Wissenschaft statt gottgefälligem Gelöbnis
Tierseuchen damals und heute: Vor 225 Jahren riefen Immendinger himmlischen Beistand
- Noch ist der Landkreis Tuttlingen vom jüngsten Ausbruch der Geflügelpest nicht betroffen. Tierseuchen wie diese sind auch kein neues Phänomen. Denn zu allen Zeiten gab es Tierseuchen. Doch der Umgang damit hat sich grundlegend geändert.
Früher traf der Verlust von Nutztieren insbesondere die in ärmlichen Verhältnissen lebenden Menschen weitaus stärker als die heutige Bevölkerung. Zumal es damals keine Tierseuchenkasse wie heute gab, bedrohte der Verlust eines Tieres die Selbstversorgung mit Nahrungsmitteln und war oft existenzgefährdend. Nach den von 1776 bis 1801 in Immendingen wirkenden Ortspfarrer Johann Georg Löhle gemachten Aufzeichnungen hatte vor 225 Jahren die Gemeinde unter einer gefährlichen Viehseuche zu leiden.

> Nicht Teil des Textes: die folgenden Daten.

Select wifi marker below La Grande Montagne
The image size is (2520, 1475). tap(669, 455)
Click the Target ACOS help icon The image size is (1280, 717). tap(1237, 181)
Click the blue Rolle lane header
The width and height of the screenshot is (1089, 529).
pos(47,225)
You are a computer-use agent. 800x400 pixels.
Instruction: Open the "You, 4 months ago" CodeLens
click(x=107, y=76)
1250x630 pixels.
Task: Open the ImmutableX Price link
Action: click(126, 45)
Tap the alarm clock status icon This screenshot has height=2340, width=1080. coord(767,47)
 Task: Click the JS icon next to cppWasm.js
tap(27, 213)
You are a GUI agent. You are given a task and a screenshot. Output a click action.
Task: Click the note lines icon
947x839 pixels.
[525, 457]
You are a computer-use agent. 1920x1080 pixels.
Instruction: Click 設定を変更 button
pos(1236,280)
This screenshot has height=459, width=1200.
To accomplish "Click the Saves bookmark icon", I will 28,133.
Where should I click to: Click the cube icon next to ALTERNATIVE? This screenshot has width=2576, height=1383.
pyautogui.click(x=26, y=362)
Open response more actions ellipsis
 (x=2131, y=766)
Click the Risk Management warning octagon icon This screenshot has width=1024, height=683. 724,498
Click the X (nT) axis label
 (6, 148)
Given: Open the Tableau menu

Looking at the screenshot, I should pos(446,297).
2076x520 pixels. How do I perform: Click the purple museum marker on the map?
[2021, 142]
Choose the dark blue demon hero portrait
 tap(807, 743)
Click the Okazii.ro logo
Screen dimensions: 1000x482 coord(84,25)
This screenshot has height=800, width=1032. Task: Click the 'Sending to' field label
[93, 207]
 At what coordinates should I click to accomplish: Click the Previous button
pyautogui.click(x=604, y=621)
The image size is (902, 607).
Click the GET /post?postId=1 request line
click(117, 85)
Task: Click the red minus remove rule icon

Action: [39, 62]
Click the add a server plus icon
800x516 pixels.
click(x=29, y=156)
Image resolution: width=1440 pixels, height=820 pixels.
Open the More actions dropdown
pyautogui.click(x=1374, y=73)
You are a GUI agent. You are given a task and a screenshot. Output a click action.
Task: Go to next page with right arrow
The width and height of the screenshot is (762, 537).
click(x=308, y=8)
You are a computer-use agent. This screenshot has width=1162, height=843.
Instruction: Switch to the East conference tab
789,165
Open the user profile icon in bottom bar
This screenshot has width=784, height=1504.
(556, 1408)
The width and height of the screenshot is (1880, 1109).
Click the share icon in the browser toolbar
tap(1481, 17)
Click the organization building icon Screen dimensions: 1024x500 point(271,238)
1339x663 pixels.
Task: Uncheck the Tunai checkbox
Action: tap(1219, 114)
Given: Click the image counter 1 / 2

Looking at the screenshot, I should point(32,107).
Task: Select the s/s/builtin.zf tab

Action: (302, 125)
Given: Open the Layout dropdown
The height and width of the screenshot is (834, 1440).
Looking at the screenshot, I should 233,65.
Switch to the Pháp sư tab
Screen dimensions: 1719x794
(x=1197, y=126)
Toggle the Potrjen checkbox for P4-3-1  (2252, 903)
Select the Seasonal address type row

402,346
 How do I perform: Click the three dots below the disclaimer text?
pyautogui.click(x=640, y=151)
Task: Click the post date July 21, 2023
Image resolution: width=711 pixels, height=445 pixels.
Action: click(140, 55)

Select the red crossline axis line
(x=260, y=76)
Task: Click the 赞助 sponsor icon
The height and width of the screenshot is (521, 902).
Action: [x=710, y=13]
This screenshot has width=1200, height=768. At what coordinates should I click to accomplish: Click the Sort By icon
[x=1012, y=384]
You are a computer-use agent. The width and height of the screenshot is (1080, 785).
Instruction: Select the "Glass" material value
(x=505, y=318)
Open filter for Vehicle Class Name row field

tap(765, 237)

Angesichts der Not, erst drei Jahre zuvor raffte die Lungensucht Hundert Stück Vieh hinweg, rief man um himmlischen Beistand und legte 1796 ein Gelöbnis ab: Die Bürgerschaft versprach, das Fest Maria Opferung fortan feierlich zu begehen und sowohl vor- als auch nachmittags eine Betstunde zu Ehren der Mutter Gottes abzuhalten. Zudem war dieser Tag jährlich recht gottgefällig und geheiligt zu begehen. Jeder Ortseinwohner wurde mit einer Strafe von 30 Kreuzer belegt, der an dem Tag ein Wirts- oder Bierhaus aufsuchte. Ausgenommen war die Abwicklung eines Geschäfts mit einem Auswärtigen. Der Wirt hatte für jeden unberechtigten Gast ebenfalls 30 Kreuzer Strafe zu entrichten. Darüber hinaus war es untersagt, an dem Tag vor dem Ende der letzten Betstunde den Ort zu verlassen, es sei denn, dies war in dringender Not erforderlich. In diesem Falle hatte man zuerst die Erlaubnis des Vogtes einzuholen. Zudem wurden an dem Tag entweihende Handlungen je „nach Befund der Sache“bestraft.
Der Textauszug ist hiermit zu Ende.